#### EXERCISE GOAL:
Recast everything from the line containing "Where should I click to: Open" down to the line containing "Action: click(234, 257)", both included, as a JSON list of strings with one string per line and blank lines left out. Include no other rows.
---- RECORDS SUPPLIED
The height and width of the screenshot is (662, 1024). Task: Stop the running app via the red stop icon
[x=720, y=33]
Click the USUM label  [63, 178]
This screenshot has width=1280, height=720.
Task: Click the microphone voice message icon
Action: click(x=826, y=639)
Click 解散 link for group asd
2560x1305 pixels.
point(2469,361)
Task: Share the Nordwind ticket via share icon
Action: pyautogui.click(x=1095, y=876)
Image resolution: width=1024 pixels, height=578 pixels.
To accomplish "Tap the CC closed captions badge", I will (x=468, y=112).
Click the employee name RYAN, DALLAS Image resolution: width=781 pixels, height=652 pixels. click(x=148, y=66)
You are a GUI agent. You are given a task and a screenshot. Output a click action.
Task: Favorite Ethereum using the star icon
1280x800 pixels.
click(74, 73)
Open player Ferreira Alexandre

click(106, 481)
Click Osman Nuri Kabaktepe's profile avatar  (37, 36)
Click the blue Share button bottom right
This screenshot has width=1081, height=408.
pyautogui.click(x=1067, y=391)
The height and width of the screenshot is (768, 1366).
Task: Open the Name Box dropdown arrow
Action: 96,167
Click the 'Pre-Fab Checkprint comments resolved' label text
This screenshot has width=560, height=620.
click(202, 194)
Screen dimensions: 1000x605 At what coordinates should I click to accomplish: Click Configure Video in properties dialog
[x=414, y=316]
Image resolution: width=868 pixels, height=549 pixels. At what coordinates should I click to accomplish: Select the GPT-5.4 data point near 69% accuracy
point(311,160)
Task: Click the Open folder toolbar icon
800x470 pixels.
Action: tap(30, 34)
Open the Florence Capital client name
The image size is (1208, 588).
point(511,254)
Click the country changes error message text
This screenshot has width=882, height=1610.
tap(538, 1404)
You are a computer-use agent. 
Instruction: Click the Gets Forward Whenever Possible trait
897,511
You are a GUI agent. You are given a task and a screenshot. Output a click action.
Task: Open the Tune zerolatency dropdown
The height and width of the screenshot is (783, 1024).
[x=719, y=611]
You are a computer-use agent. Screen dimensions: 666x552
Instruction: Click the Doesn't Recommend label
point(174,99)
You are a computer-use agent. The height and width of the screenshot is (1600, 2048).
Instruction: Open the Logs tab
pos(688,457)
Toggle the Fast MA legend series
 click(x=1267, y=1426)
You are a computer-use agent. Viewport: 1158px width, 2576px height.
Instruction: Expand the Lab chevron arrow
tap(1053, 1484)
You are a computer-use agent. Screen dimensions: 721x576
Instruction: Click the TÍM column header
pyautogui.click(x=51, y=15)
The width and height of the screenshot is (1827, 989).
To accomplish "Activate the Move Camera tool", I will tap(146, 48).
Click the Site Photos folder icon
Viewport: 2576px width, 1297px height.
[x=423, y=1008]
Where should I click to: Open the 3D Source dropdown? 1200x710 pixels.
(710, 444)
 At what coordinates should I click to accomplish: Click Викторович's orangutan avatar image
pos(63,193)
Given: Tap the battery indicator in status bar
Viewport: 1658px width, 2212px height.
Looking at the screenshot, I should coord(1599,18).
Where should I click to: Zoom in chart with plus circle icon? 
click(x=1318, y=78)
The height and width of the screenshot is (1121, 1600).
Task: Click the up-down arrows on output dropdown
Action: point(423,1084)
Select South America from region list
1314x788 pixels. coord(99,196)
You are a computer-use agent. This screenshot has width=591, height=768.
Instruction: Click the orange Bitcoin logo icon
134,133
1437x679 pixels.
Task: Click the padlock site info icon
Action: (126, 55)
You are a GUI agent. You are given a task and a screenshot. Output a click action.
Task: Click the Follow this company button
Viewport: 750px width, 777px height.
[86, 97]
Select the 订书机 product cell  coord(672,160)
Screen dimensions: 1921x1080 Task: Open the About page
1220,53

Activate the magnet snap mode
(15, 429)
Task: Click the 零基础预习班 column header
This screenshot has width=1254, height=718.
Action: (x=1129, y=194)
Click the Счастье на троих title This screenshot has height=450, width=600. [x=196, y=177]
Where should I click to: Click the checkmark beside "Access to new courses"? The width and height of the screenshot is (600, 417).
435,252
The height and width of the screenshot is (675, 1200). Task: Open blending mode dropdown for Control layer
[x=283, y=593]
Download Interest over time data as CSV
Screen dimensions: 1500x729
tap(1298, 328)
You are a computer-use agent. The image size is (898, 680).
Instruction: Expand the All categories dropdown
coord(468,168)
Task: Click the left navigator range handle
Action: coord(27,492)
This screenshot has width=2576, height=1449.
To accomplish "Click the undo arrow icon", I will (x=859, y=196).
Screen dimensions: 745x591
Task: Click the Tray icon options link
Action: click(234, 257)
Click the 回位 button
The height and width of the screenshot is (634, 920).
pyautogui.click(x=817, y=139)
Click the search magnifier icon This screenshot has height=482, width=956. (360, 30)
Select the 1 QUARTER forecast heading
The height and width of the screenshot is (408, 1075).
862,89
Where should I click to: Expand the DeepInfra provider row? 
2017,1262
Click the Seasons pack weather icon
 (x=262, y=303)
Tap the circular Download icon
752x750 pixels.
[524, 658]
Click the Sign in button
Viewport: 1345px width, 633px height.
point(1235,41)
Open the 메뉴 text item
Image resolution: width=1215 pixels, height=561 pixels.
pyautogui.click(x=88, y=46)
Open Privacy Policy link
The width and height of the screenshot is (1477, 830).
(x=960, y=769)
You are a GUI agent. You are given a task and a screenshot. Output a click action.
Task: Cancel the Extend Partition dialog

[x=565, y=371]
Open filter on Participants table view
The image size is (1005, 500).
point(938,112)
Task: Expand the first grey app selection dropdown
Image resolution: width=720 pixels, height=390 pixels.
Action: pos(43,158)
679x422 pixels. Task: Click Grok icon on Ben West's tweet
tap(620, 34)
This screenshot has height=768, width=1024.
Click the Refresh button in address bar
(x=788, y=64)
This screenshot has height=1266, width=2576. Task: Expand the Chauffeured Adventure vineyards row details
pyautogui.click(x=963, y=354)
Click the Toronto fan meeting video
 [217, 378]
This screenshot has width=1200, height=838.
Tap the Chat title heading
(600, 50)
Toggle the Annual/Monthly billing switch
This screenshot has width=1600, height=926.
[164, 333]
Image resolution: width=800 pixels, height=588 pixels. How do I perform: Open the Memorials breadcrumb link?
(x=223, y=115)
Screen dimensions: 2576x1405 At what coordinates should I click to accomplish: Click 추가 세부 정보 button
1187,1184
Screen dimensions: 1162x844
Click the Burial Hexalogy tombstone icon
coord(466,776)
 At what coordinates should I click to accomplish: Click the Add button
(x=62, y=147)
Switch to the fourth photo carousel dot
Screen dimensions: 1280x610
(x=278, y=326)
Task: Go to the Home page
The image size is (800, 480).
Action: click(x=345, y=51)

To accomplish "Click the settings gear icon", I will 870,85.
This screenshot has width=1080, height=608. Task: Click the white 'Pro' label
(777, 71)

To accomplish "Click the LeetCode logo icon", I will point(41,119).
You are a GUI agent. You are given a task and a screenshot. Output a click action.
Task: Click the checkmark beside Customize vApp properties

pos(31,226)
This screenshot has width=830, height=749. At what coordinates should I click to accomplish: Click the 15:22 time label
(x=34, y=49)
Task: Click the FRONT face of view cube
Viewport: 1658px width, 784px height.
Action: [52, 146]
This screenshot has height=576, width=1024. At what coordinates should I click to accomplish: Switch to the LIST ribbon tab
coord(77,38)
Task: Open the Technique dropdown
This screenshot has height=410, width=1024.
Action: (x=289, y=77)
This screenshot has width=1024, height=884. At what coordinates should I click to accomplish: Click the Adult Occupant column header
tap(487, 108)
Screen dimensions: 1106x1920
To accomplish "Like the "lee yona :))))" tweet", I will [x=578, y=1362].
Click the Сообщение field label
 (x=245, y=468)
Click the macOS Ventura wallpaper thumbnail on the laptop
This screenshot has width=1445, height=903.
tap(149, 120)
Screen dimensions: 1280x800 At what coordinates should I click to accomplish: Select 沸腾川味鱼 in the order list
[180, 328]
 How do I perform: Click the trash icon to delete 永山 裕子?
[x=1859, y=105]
--------
#### ANSWER TO THE EXERCISE:
[
  "Where should I click to: Open the 3D Source dropdown? 1200x710 pixels.",
  "(710, 444)",
  " At what coordinates should I click to accomplish: Click Викторович's orangutan avatar image",
  "pos(63,193)",
  "Given: Tap the battery indicator in status bar",
  "Viewport: 1658px width, 2212px height.",
  "Looking at the screenshot, I should coord(1599,18).",
  "Where should I click to: Zoom in chart with plus circle icon? ",
  "click(x=1318, y=78)",
  "The height and width of the screenshot is (1121, 1600).",
  "Task: Click the up-down arrows on output dropdown",
  "Action: point(423,1084)",
  "Select South America from region list",
  "1314x788 pixels. coord(99,196)",
  "You are a computer-use agent. This screenshot has width=591, height=768.",
  "Instruction: Click the orange Bitcoin logo icon",
  "134,133",
  "1437x679 pixels.",
  "Task: Click the padlock site info icon",
  "Action: (126, 55)",
  "You are a GUI agent. You are given a task and a screenshot. Output a click action.",
  "Task: Click the Follow this company button",
  "Viewport: 750px width, 777px height.",
  "[86, 97]",
  "Select the 订书机 product cell  coord(672,160)",
  "Screen dimensions: 1921x1080 Task: Open the About page",
  "1220,53",
  "Activate the magnet snap mode",
  "(15, 429)",
  "Task: Click the 零基础预习班 column header",
  "This screenshot has width=1254, height=718.",
  "Action: (x=1129, y=194)",
  "Click the Счастье на троих title This screenshot has height=450, width=600. [x=196, y=177]",
  "Where should I click to: Click the checkmark beside \"Access to new courses\"? The width and height of the screenshot is (600, 417).",
  "435,252",
  "The height and width of the screenshot is (675, 1200). Task: Open blending mode dropdown for Control layer",
  "[x=283, y=593]",
  "Download Interest over time data as CSV",
  "Screen dimensions: 1500x729",
  "tap(1298, 328)",
  "You are a computer-use agent. The image size is (898, 680).",
  "Instruction: Expand the All categories dropdown",
  "coord(468,168)",
  "Task: Click the left navigator range handle",
  "Action: coord(27,492)",
  "This screenshot has width=2576, height=1449.",
  "To accomplish \"Click the undo arrow icon\", I will (x=859, y=196).",
  "Screen dimensions: 745x591",
  "Task: Click the Tray icon options link",
  "Action: click(234, 257)"
]